Representantes de movimentos de defesa socioambiental do país, do Ministério Público e um grupo de parlamentares da Frente Ambientalista realizaram hoje (30) um ato na Câmara dos Deputados em protesto ao decreto que extinguiu a Reserva Nacional do Cobre e Associados (Renca).
A reserva está localizada entre os estados do Amapá e Pará e compreende uma área de aproximadamente 47 mil quilômetros quadrados (Km²), onde há registros da presença de cobre, ouro, manganês, ferro e outros minérios. Os ambientalistas argumentam que a extinção da Renca deixará uma área intocável da floresta amazônica sujeita a diversas ilegalidades.

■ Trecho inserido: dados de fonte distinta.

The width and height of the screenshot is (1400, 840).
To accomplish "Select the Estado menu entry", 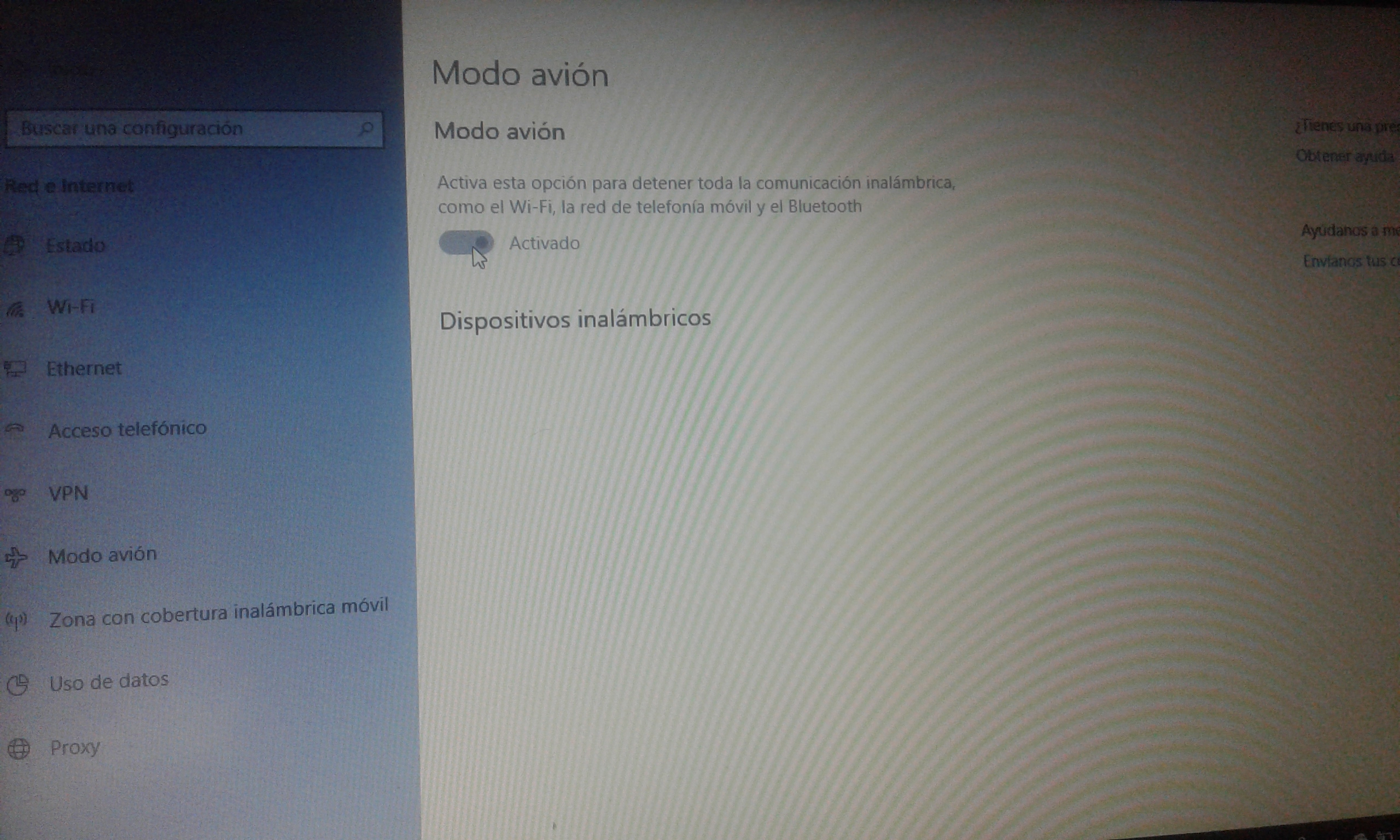I will click(x=75, y=245).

Mesmo após o anúncio de revogação do decreto, os ativistas declaram que a decisão do governo faz parte de um conjunto de medidas que representam um retrocesso para a política ambiental do país. Os organizadores querem que a pressão popular leve o governo a recuar de forma definitiva na decisão de extinguir a reserva.

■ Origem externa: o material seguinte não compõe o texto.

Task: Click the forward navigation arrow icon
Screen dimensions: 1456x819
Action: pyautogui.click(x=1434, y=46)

“A reedição mantém a essência do primeiro decreto, é apenas uma peça de explicação sobre os problemas que eventualmente o governo acha que não vai causar, mas não muda essencialmente nada. O que acho que vai acontecer agora é que o governo provavelmente vai receber questionamentos. A Justiça deve se pronunciar de forma a barrar esse decreto e reverter esse decreto”, disse Márcio Astrini, um dos coordenadores do Greenpeace.
O decreto publicado pelo governo foi suspenso hoje (30) pela Justiça Federal, que determinou a suspensão dos efeitos de “todo e qualquer ato administrativo tendente a extinguir a Reserva Nacional do Cobre e Associados (Renca)”. A medida foi tomada após diversos questionamentos de ambientalistas, celebridades, da população e da mídia internacional.

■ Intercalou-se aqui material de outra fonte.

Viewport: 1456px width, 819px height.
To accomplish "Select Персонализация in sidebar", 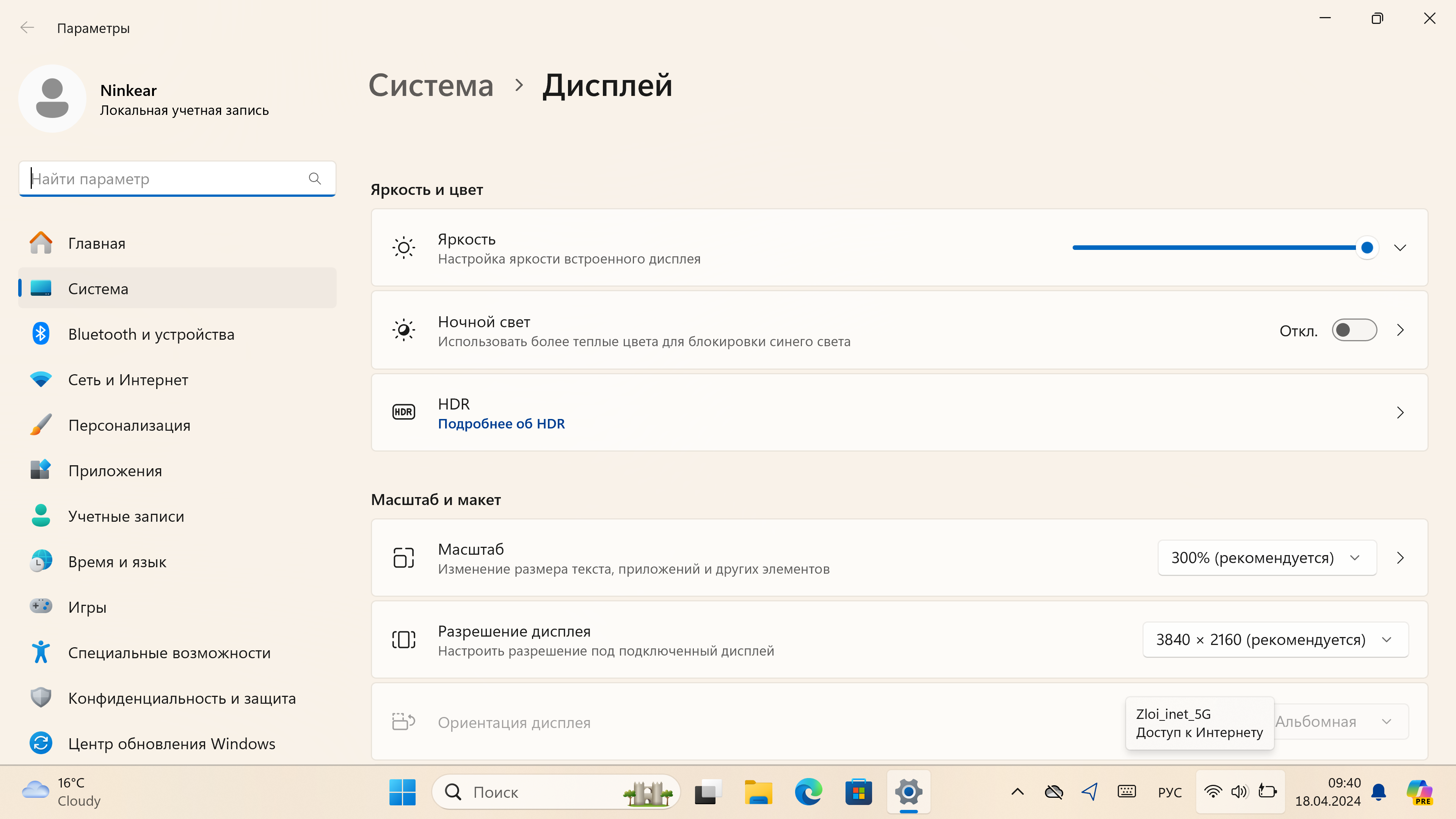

O governo alega que o objetivo da extinção da Renca é permitir a exploração de minérios e que serão mantidas as áreas indígenas e de conservação.
Outras medidas ambientais
Os manifestantes também citaram projetos de lei que tramitam no Congresso Nacional, como o PL 3729/2004, que está sob análise da Comissão de Finanças e Tributação da Câmara e, se aprovado, pode mudar as regras de licenciamento ambiental no país, com a flexibilização das exigências para a atividade agropecuária e construção de empreendimentos em áreas preservadas, por exemplo.
“A proposta é chamar atenção para os problemas ambientais que a gente vem vivendo, não só da Renca, mas também uma série de outros problemas, como o enfraquecimento do licenciamento ambiental, a redução de unidades de conservação, o ataque a territórios indígenas, e uma série de outras propostas como benefício a grilagem de terras a criminosos ambientais, que vem passando ou pelo Executivo ou pelo Legislativo”, explicou Astrini.
Durante o ato, o presidente da Frente Parlamentar Ambientalista, deputado Alessandro Molon (Rede-RJ), recebeu do representante da Avaaz, organização que promove mobilização popular online, a petição com 600 mil assinaturas coletadas desde a última semana em favor da revogação do decreto. O deputado destacou que a ação reúne líderes de diferentes partidos e tem como objetivo "agir contra o pacote de medidas que podem acabar com o meio ambiente a biodiversidade".
A ex-ministra do Meio Ambiente, Marina Silva, também participou da manifestação e destacou as medidas de combate ao desmatamento que adotou durante sua gestão no ministério. Para Marina, o governo deve revogar o decreto “não apenas para embromar a sociedade”, mas deve recuar de fato para impedir que as terras continuem expostas à pressão de mineração e outros tipos de exploração.